*** Opening STORED DATA ***
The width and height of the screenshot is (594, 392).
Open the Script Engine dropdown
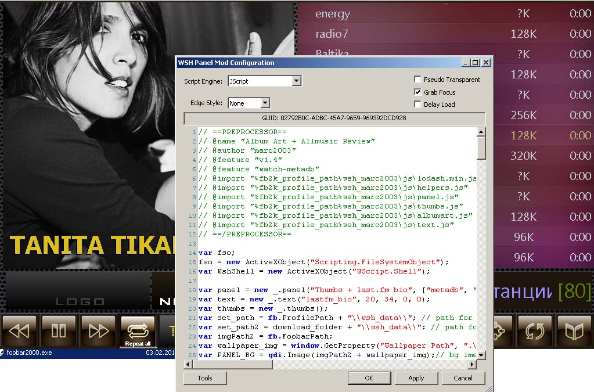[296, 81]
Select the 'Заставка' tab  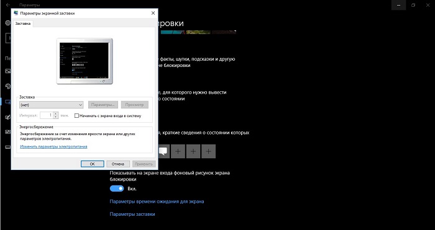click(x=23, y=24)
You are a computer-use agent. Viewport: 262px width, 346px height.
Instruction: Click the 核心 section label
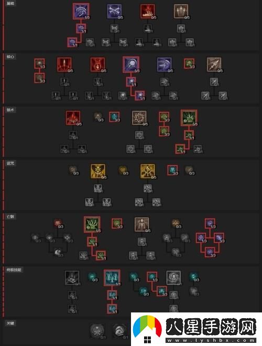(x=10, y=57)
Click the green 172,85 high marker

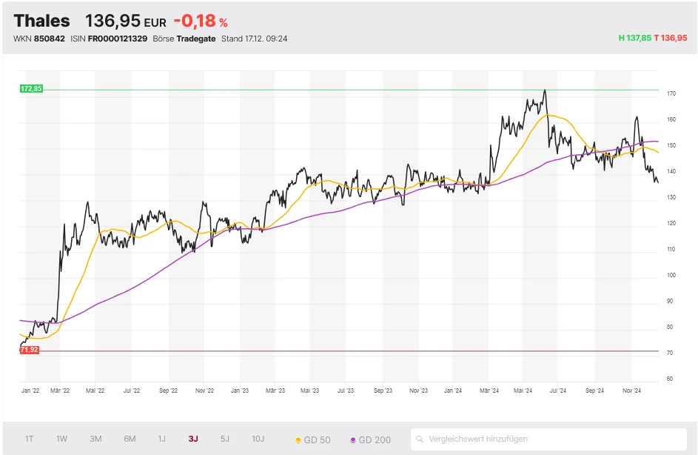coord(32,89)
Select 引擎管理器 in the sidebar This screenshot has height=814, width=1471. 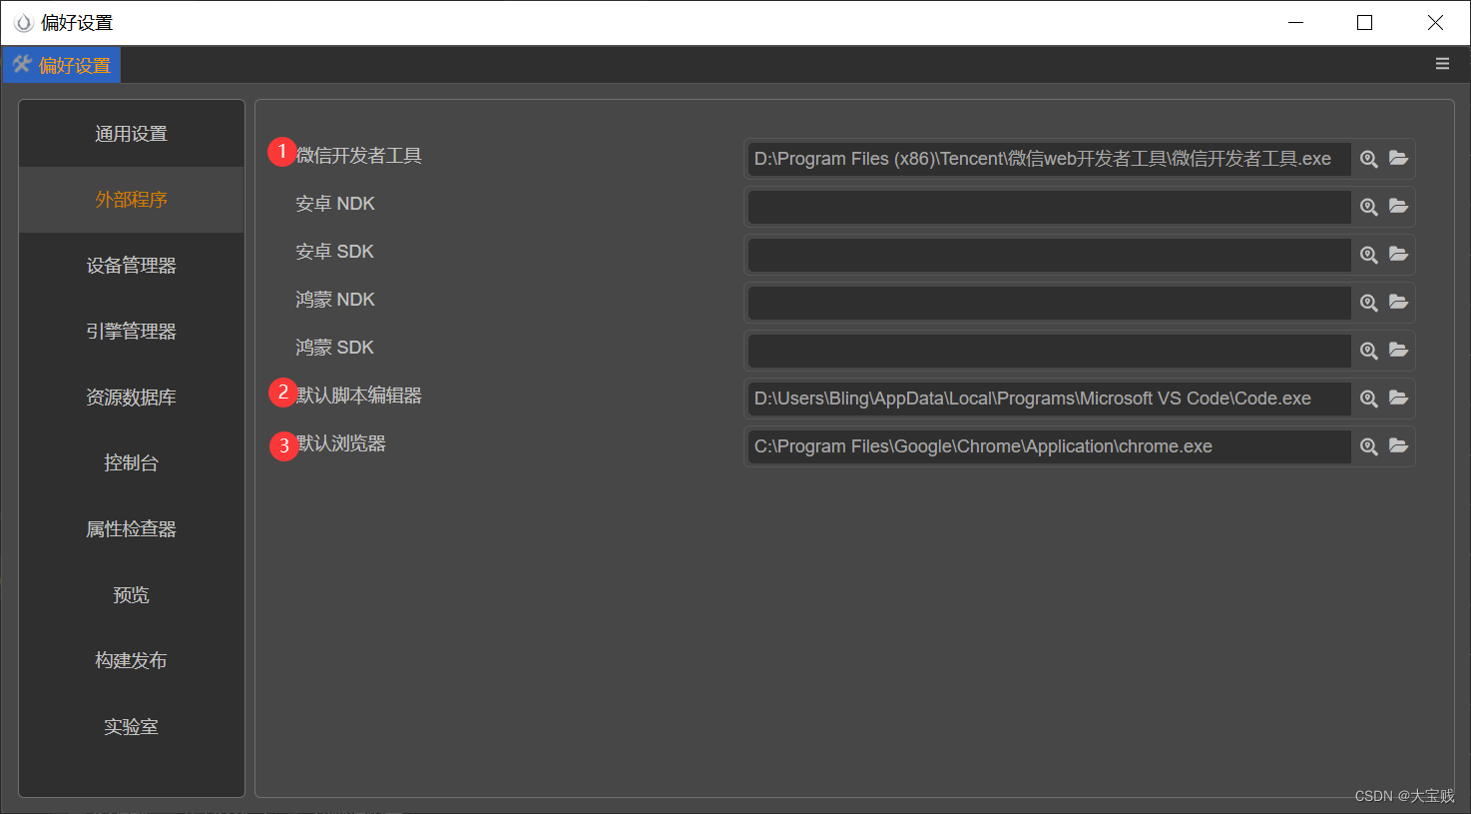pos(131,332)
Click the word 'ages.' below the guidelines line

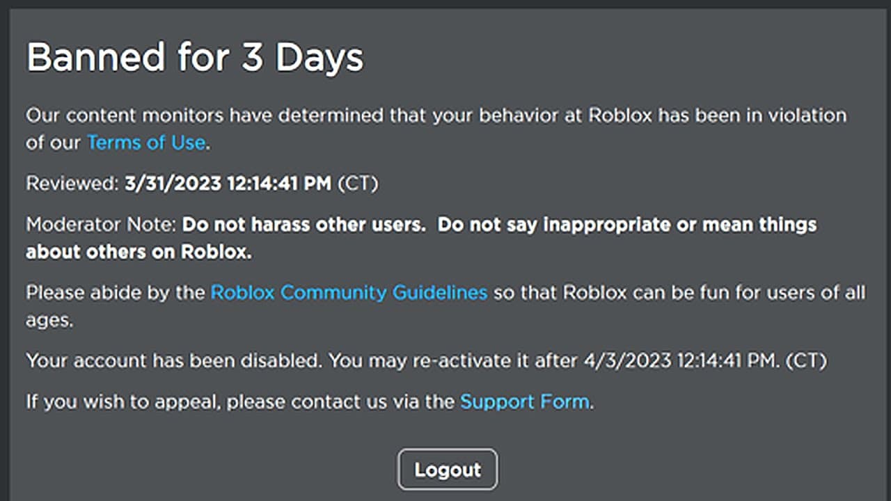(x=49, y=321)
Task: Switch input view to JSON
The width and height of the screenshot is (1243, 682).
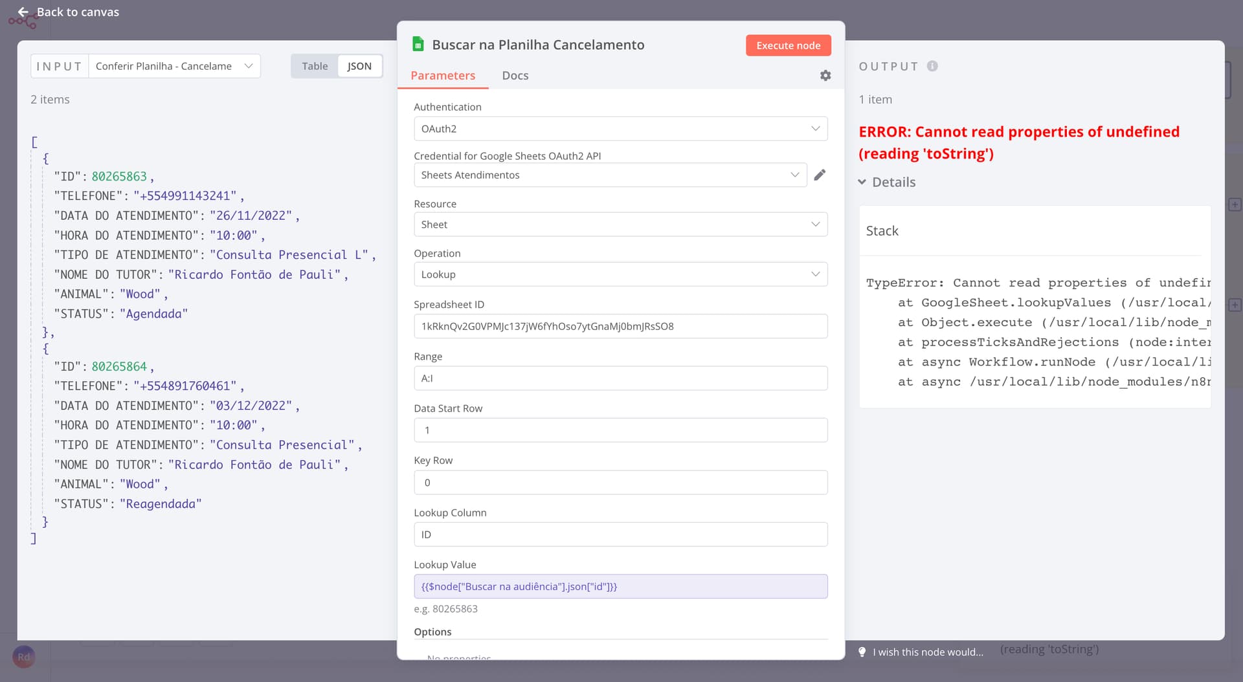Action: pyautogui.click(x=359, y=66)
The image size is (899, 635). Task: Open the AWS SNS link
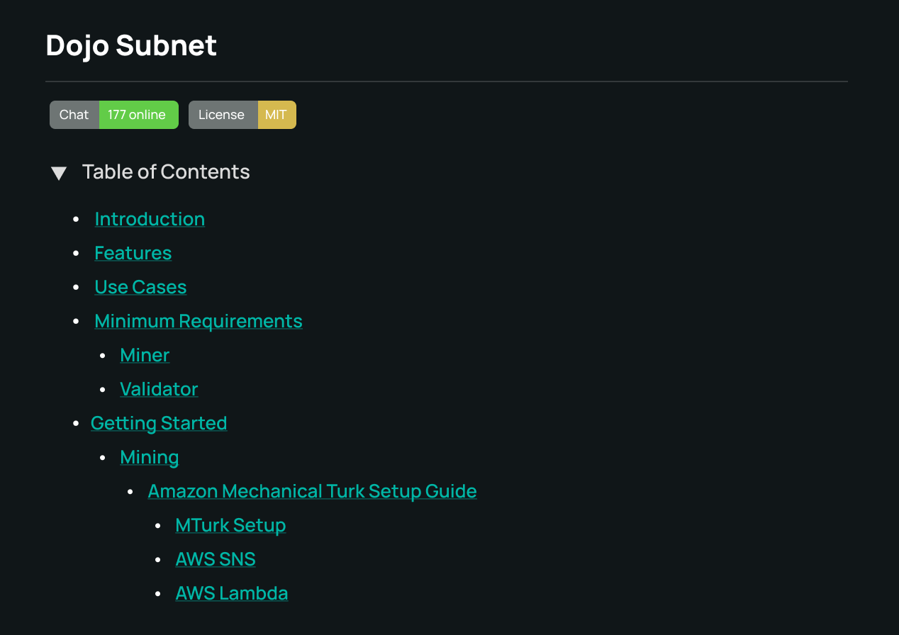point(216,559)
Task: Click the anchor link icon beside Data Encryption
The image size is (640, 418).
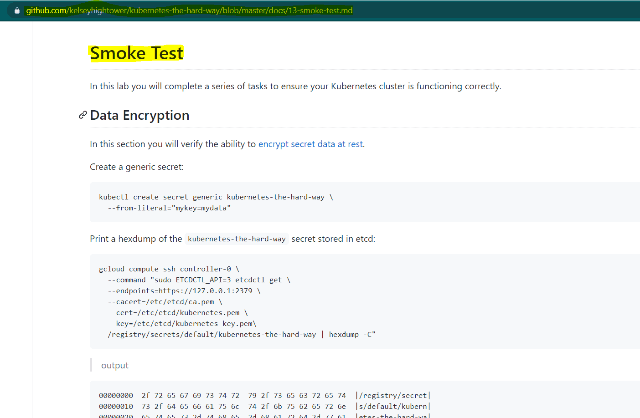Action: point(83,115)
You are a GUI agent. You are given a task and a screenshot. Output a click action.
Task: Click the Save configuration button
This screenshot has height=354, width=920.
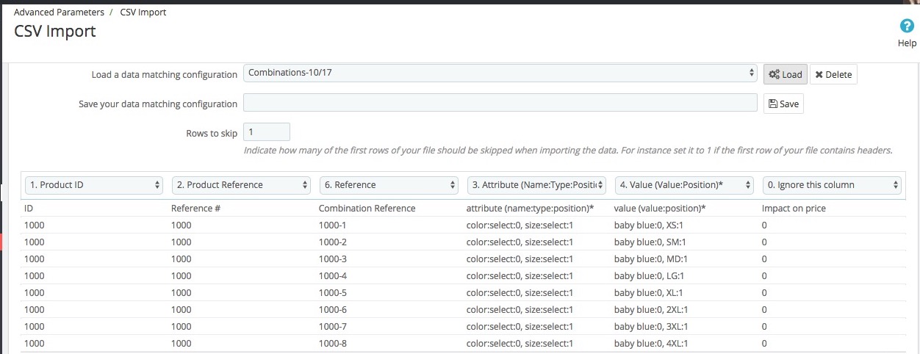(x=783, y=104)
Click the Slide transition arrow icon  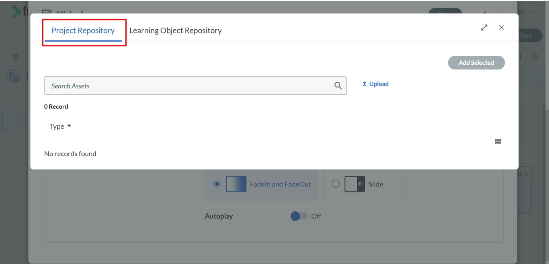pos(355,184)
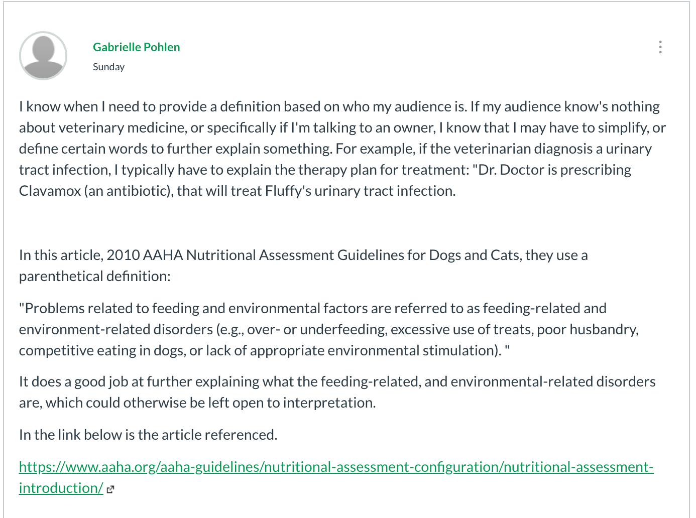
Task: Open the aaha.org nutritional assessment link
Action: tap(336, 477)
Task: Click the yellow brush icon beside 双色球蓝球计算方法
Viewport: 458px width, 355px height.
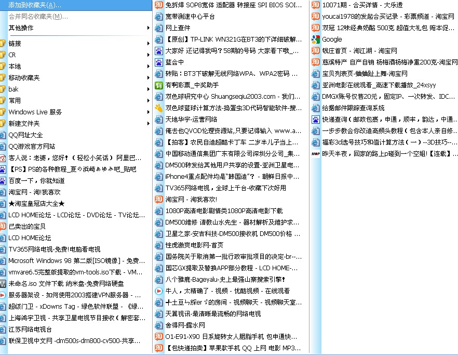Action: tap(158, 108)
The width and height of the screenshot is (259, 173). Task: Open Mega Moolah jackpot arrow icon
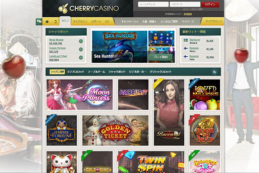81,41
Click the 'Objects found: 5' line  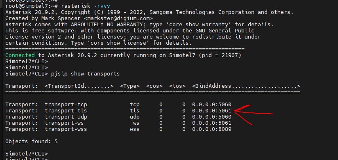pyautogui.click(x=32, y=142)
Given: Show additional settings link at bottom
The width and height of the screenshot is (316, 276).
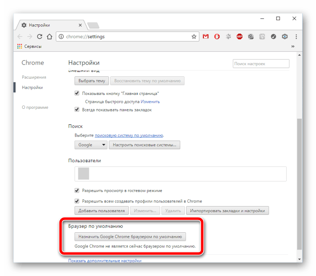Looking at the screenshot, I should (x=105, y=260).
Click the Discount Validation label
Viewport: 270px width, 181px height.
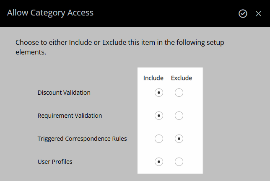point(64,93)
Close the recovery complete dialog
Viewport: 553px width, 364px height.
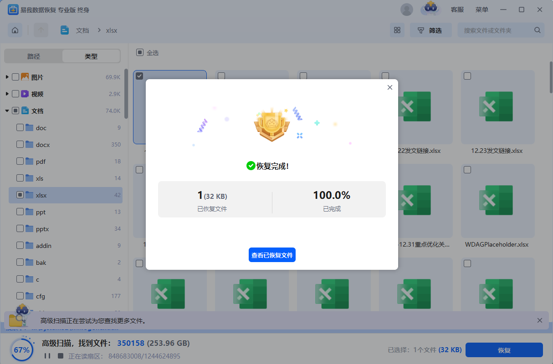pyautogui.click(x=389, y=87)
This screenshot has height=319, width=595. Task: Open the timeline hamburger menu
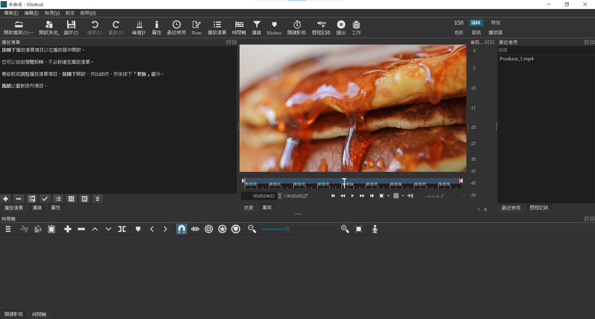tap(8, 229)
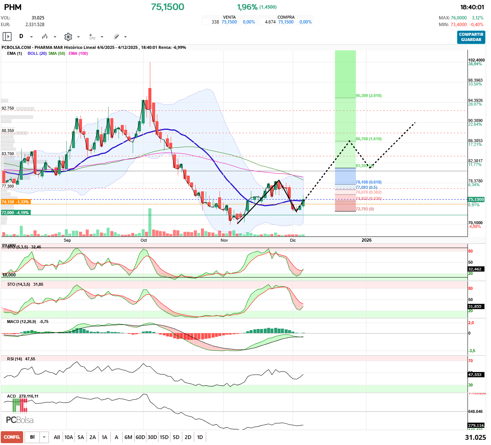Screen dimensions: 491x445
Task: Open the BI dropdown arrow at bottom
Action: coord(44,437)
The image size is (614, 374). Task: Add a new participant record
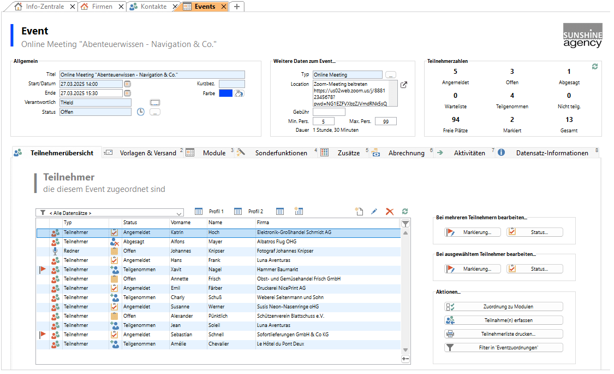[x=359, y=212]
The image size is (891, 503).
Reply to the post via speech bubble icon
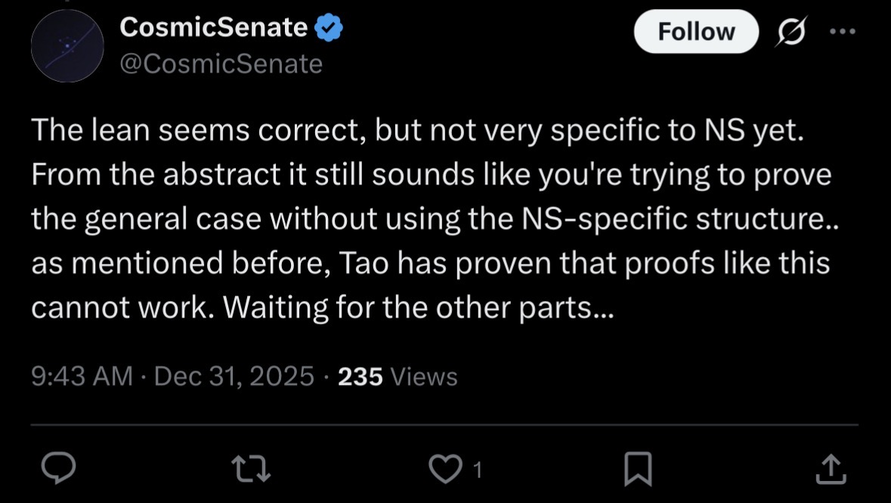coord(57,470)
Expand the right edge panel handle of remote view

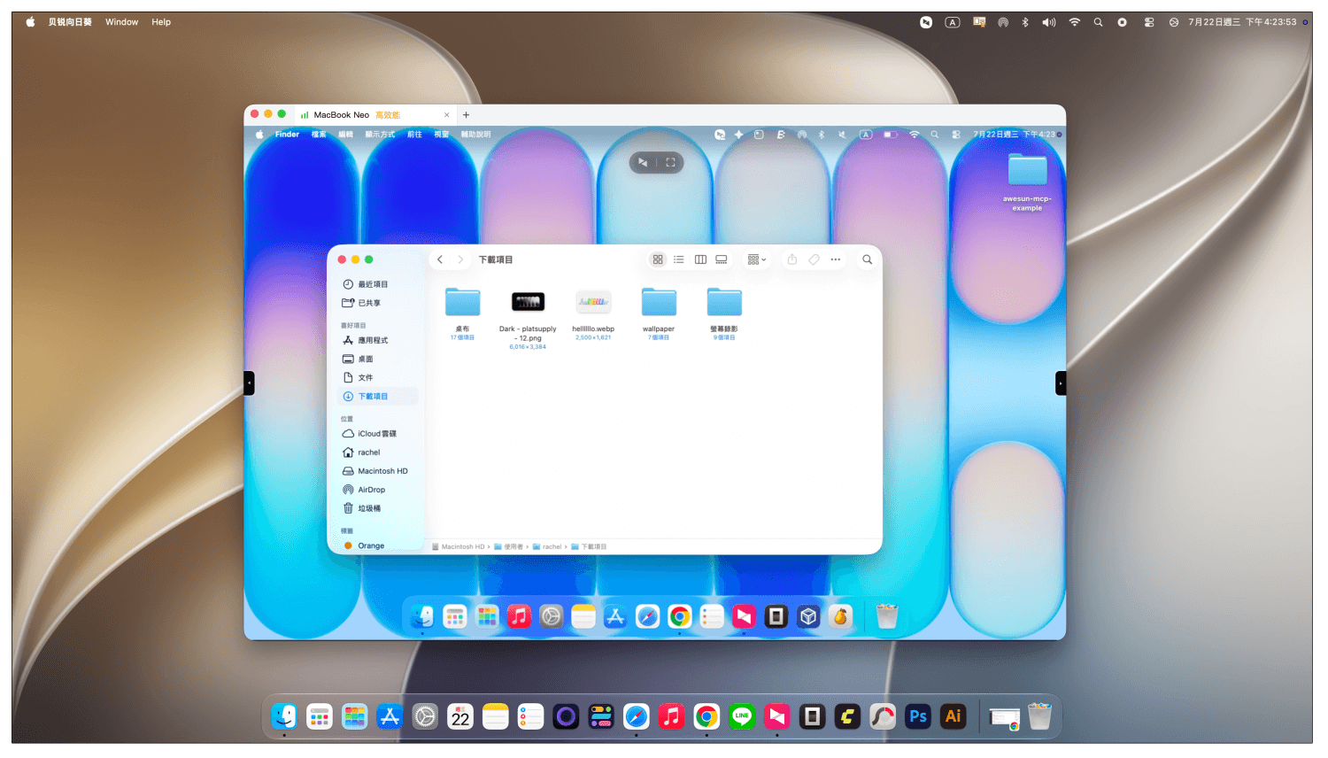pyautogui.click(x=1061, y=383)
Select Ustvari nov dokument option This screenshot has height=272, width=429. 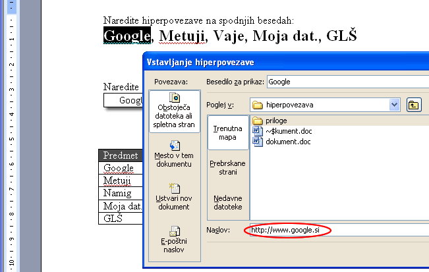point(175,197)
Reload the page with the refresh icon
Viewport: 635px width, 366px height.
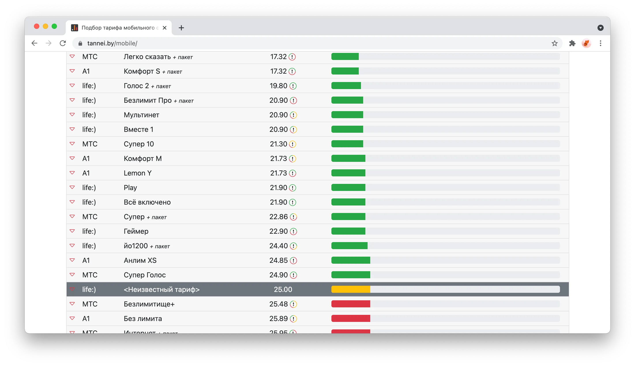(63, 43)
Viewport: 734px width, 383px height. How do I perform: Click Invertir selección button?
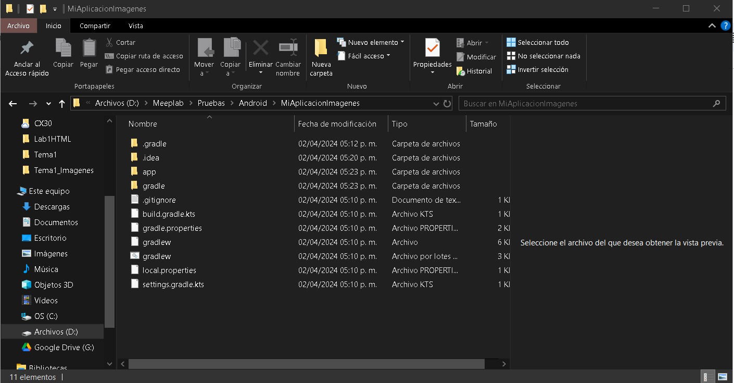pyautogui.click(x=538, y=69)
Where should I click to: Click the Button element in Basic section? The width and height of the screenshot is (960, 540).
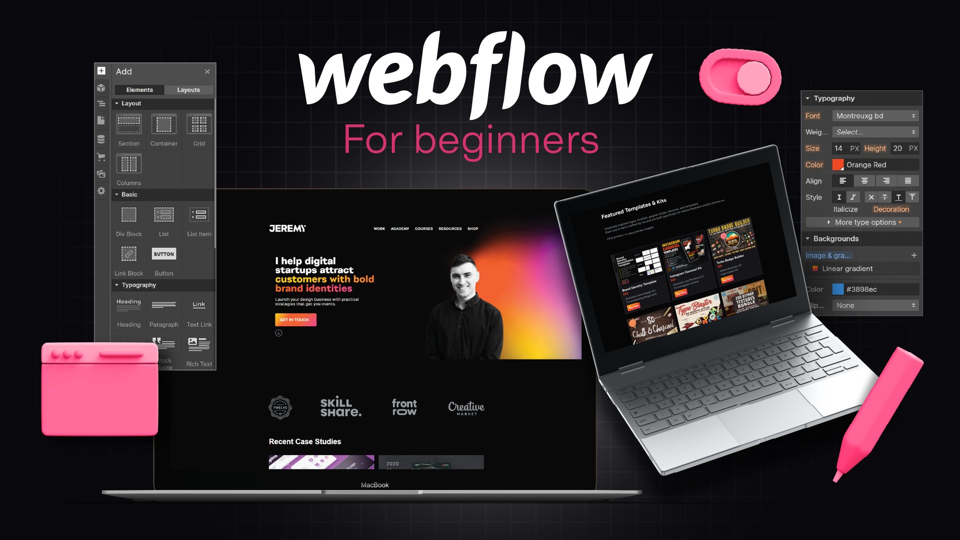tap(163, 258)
*** Closing STORED DATA ***
**WORK TO BE COMPLETED:** Give only the count of lines in the data that include the string "beside".

**RESULT OF THE EXERCISE:** 2